* [Data lines]

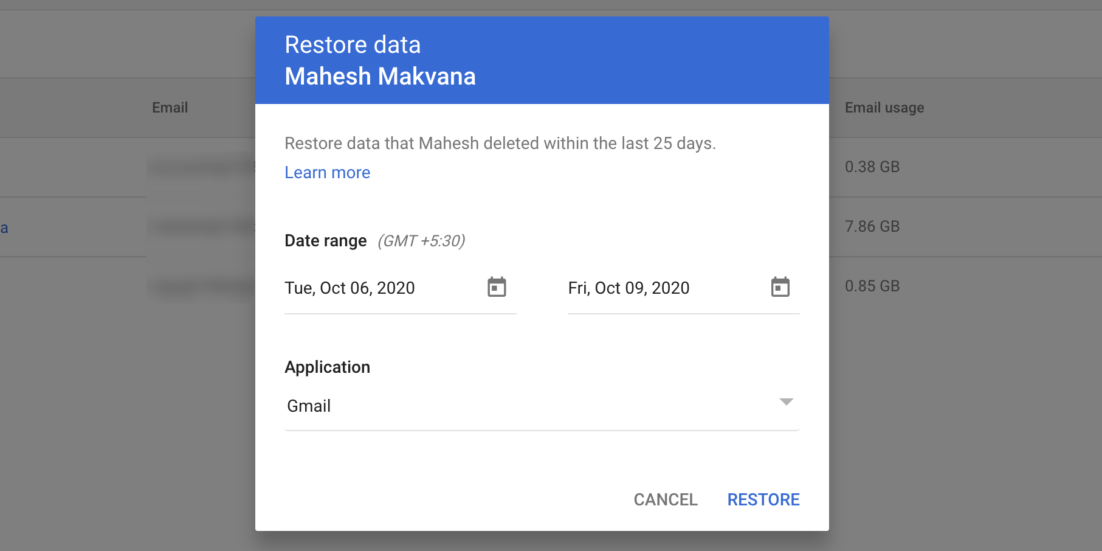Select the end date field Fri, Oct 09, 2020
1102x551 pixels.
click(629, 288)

* * *

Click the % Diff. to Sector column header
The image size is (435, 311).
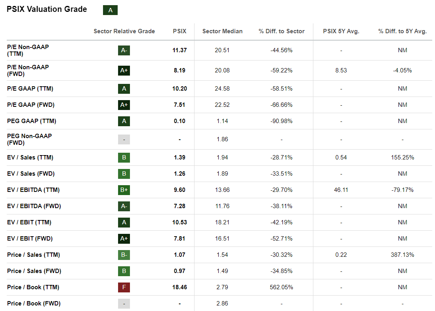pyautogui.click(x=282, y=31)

* [Directions for this task] Reproduce the rows above verbatim, everything from the line containing "Select the end date field Fri, Oct 09, 2020" down to the line containing "click(629, 288)", both ends included. Leave the pictures out of your answer.

* [Solution to this problem]
Select the end date field Fri, Oct 09, 2020
1102x551 pixels.
click(629, 288)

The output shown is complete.